SOURCE EXTRACT:
In pursuit of this democratic project, Nancy Holmstrom offers a powerful critique of the prevailing neoliberal idea of economic ration- ality as individual utility maximization. Against this she argues that "only social cooperation will give us the control over our lives which is the evolutionary function of rationality" (83). With shades of Rawls, she urges us to move from a short-term focus on "I" to a larger long- term focus on "we" in order to maximize a greater collective utility.

Milton Fisk most explicitly situates the discussion within a politcal offensive against neoliberalism based on promoting public goods as a matter of social justice. Further developing his materialist theory of justice from his 1989 book The State and Justice, Fisk argues here that norms of justice "advance a set of goals a people pursues in order to give their group certain features" (42). These goals, chosen together in discussion and struggle, bind a group together and define "who we are"; they give the group certain features, an identity. These identifying features, when "desired by each for all" (43), are called common goods. For example, through their social practice a group may set a healthy society as a goal. This will require "a health care system capacitating the society to deliver health care to individuals." Such capacitating systems are public goods that reflect the solidarity of the group. Fisk concludes that "justice in a society is, then, about removing conflicts in a way that facilitates common goods, and hence the public goods needed for them" (43).

In divided societies (i.e. societies divided by class or race, for example) there is insufficient solidarity between groups and partisan justice results. Neoliberalism pretends to speak for all when it calls for capital mobility, privatization and removing labor protections, but in fact these are to facilitate the profit maximizing goals of capital. Against that another partisan justice arises that seeks to promote the common goals of the unemployed, working people and the retired. Such partisan justice of solidaristic popular classes is far more universalistic than that of the top few in society.

Fisk's political offensive against neoliberalism is based on promoting social goals such as "full employment, democratic participation, universal comprehensive health care, socialized intellectual property, a sustainable environment, accessible education, and popularly controlled media" (50). The public goods these goals would require, already widely approved in many countries, would destabilize neoliberalism. But a political will to realize these goals can only come from "public discussion of shared grievances and public agitation against shared foes" (51). While there is widespread popular support for the public goods these goals require, people are not yet willing to reject capitalism. They are willing however, to restrict capital in order to advance common goals. It is here that the radicalizing potential in Fisk's strategy comes into view. "If capital responds to a buildup of public goods with a tax strike, an investment strike, or massive capital flight," he predicts, "this will be taken by the public as a display of ill will and lack of civic virtue so serious that it calls for further restrictions" (54). Thus we can see that the demand for public goods is a class demand and at the same time a universal demand that can lead towards class struggle against capitalism itself in the name of social justice (60).

DATA SEGMENT:
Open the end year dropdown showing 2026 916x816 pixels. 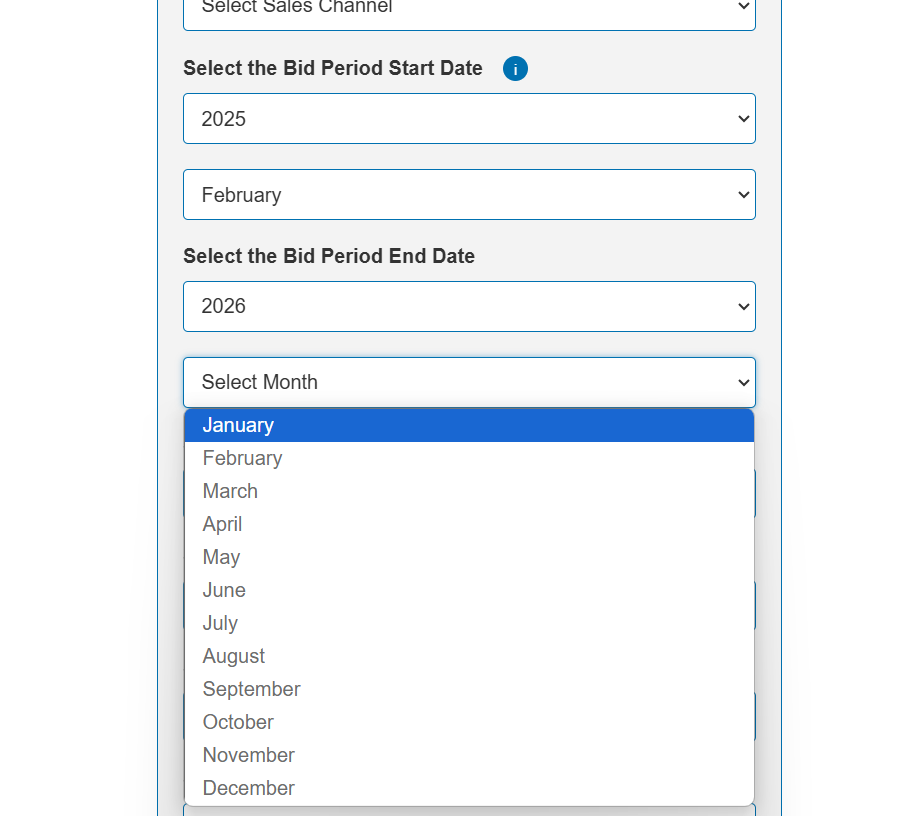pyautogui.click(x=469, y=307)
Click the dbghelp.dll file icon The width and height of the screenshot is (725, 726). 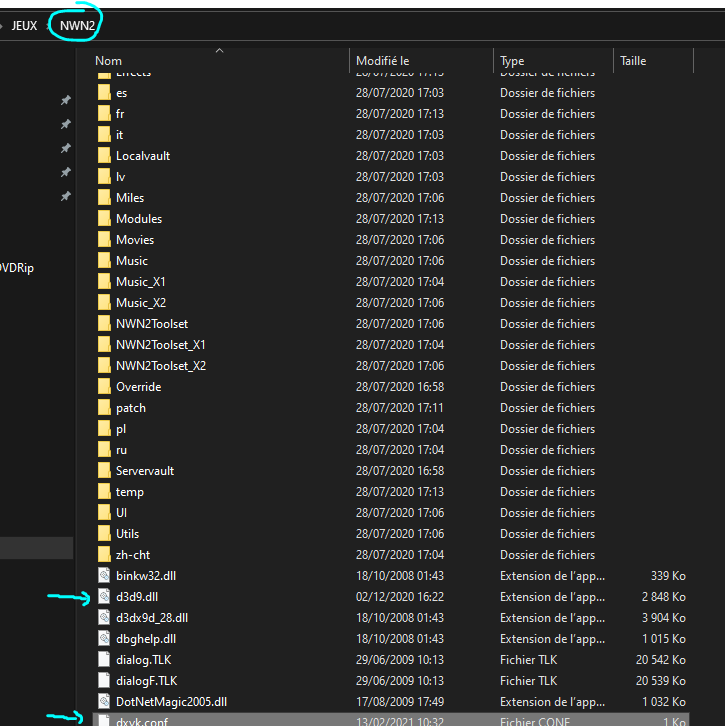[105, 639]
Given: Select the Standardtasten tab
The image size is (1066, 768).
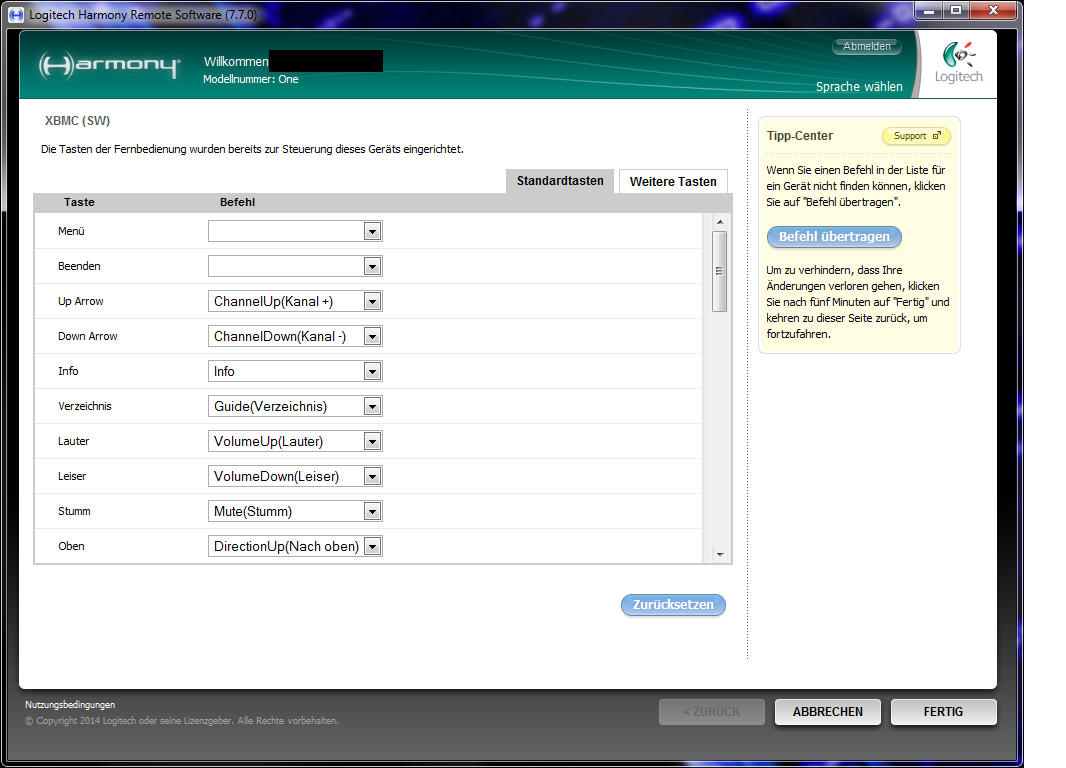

PROBLEM REQUIREMENTS: Could you extend the text on public goods and justice against neoliberalism, picking up right after its final sentence? The listing is separate from the text on public goods and justice against neoliberalism.

WRITTEN ANSWER:
This then is the political strategy that undergirds Not for Sale. In successive chapters by various authors, it explores issues of environment, welfare, urban life, education, health and more, articulating them as public goods to be pressed against neoliberalism. It is a coherent and focused strategy not only to resist corporate capitalism, but also to advance a positive vision of a more solidaristic society based on democratic empowerment for the benefit of all. Without calling this socialism (a word that is highly stigmatized today in the American mind), this strategy taps into deeply held American values of democracy, equality, and fraternity in the search for social justice. This can be a politically powerful mix. It has great potential for mobilizing the populace against present state policies and the interests of corporate capital, which they represent. What emerges from the pages of this volume is not only a radical philosophical tour de force, but a handbook for activists as well (plus a stimulating text for students) that links the progressive social movements of our time. Thus, it helps us not only to understand the world, but also to change it. This unity of theory and practice will serve as a model of how to do radical philosophy.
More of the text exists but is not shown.